=== Section Start ===

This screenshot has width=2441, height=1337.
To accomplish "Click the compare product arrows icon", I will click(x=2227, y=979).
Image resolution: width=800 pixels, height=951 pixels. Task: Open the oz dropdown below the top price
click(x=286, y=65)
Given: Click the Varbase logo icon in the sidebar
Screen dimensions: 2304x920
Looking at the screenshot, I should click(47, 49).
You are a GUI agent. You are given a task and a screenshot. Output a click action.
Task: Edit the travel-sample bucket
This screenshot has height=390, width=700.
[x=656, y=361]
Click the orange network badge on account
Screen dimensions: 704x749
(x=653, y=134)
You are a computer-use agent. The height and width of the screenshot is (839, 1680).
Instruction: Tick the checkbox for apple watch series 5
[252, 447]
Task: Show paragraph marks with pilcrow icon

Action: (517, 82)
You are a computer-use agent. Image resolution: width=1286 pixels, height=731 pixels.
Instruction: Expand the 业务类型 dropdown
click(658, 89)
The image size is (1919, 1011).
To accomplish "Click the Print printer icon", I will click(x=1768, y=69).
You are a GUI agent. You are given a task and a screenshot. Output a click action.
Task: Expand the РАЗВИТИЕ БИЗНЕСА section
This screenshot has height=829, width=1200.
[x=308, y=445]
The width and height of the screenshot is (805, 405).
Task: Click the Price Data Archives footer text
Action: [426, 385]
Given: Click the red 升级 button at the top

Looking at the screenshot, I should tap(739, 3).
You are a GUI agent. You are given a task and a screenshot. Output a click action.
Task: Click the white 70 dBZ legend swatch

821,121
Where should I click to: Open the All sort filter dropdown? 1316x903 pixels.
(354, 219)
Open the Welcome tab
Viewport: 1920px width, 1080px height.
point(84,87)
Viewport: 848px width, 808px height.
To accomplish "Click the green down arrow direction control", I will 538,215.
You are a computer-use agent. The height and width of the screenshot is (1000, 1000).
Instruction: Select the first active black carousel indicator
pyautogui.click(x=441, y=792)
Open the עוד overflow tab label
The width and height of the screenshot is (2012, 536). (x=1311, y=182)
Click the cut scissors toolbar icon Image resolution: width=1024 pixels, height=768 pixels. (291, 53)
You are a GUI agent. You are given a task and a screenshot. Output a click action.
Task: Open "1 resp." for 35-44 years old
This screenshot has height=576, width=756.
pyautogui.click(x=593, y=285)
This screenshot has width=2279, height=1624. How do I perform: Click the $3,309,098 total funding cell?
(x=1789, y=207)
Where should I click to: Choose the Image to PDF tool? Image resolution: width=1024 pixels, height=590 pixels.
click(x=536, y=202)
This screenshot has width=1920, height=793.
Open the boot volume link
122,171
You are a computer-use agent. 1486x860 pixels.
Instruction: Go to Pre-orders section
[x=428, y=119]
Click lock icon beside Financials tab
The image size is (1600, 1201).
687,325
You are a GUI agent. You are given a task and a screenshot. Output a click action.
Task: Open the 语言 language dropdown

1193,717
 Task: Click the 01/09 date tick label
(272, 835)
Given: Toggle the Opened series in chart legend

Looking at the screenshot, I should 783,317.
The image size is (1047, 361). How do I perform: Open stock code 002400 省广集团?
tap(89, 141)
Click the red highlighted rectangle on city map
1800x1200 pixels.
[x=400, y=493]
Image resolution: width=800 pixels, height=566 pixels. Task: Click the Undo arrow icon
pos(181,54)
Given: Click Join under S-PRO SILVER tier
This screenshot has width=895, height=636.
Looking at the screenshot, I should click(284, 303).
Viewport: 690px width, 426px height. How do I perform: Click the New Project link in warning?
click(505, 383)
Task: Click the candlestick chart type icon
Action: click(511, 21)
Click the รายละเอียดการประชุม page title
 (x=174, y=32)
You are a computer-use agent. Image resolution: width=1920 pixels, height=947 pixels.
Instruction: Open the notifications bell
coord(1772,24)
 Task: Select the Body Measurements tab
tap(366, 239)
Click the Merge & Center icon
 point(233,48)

=== Section End ===

→ WHAT IS NEEDED: Retype all of the material exactly as it stands above.

→ TASK ANSWER:
This screenshot has width=2441, height=1337.
To accomplish "Click the compare product arrows icon", I will click(x=2227, y=979).
Image resolution: width=800 pixels, height=951 pixels. Task: Open the oz dropdown below the top price
click(x=286, y=65)
Given: Click the Varbase logo icon in the sidebar
Screen dimensions: 2304x920
Looking at the screenshot, I should click(47, 49).
You are a GUI agent. You are given a task and a screenshot. Output a click action.
Task: Edit the travel-sample bucket
This screenshot has height=390, width=700.
[x=656, y=361]
Click the orange network badge on account
Screen dimensions: 704x749
(x=653, y=134)
You are a computer-use agent. The height and width of the screenshot is (839, 1680).
Instruction: Tick the checkbox for apple watch series 5
[252, 447]
Task: Show paragraph marks with pilcrow icon

Action: (517, 82)
You are a computer-use agent. Image resolution: width=1286 pixels, height=731 pixels.
Instruction: Expand the 业务类型 dropdown
click(658, 89)
The image size is (1919, 1011).
To accomplish "Click the Print printer icon", I will click(x=1768, y=69).
You are a GUI agent. You are given a task and a screenshot. Output a click action.
Task: Expand the РАЗВИТИЕ БИЗНЕСА section
This screenshot has height=829, width=1200.
[x=308, y=445]
The width and height of the screenshot is (805, 405).
Task: Click the Price Data Archives footer text
Action: [426, 385]
Given: Click the red 升级 button at the top

Looking at the screenshot, I should tap(739, 3).
You are a GUI agent. You are given a task and a screenshot. Output a click action.
Task: Click the white 70 dBZ legend swatch

821,121
Where should I click to: Open the All sort filter dropdown? 1316x903 pixels.
(354, 219)
Open the Welcome tab
Viewport: 1920px width, 1080px height.
point(84,87)
Viewport: 848px width, 808px height.
To accomplish "Click the green down arrow direction control", I will 538,215.
You are a computer-use agent. The height and width of the screenshot is (1000, 1000).
Instruction: Select the first active black carousel indicator
pyautogui.click(x=441, y=792)
Open the עוד overflow tab label
The width and height of the screenshot is (2012, 536). (x=1311, y=182)
Click the cut scissors toolbar icon Image resolution: width=1024 pixels, height=768 pixels. (291, 53)
You are a GUI agent. You are given a task and a screenshot. Output a click action.
Task: Open "1 resp." for 35-44 years old
This screenshot has height=576, width=756.
pyautogui.click(x=593, y=285)
This screenshot has width=2279, height=1624. How do I perform: Click the $3,309,098 total funding cell?
(x=1789, y=207)
Where should I click to: Choose the Image to PDF tool? Image resolution: width=1024 pixels, height=590 pixels.
click(x=536, y=202)
This screenshot has width=1920, height=793.
Open the boot volume link
122,171
You are a computer-use agent. 1486x860 pixels.
Instruction: Go to Pre-orders section
[x=428, y=119]
Click lock icon beside Financials tab
The image size is (1600, 1201).
687,325
You are a GUI agent. You are given a task and a screenshot. Output a click action.
Task: Open the 语言 language dropdown

1193,717
 Task: Click the 01/09 date tick label
(272, 835)
Given: Toggle the Opened series in chart legend

Looking at the screenshot, I should 783,317.
The image size is (1047, 361). How do I perform: Open stock code 002400 省广集团?
tap(89, 141)
Click the red highlighted rectangle on city map
1800x1200 pixels.
[x=400, y=493]
Image resolution: width=800 pixels, height=566 pixels. Task: Click the Undo arrow icon
pos(181,54)
Given: Click Join under S-PRO SILVER tier
This screenshot has width=895, height=636.
Looking at the screenshot, I should click(284, 303).
Viewport: 690px width, 426px height. How do I perform: Click the New Project link in warning?
click(505, 383)
Task: Click the candlestick chart type icon
Action: click(511, 21)
Click the รายละเอียดการประชุม page title
 (x=174, y=32)
You are a computer-use agent. Image resolution: width=1920 pixels, height=947 pixels.
Instruction: Open the notifications bell
coord(1772,24)
 Task: Select the Body Measurements tab
tap(366, 239)
Click the Merge & Center icon
 point(233,48)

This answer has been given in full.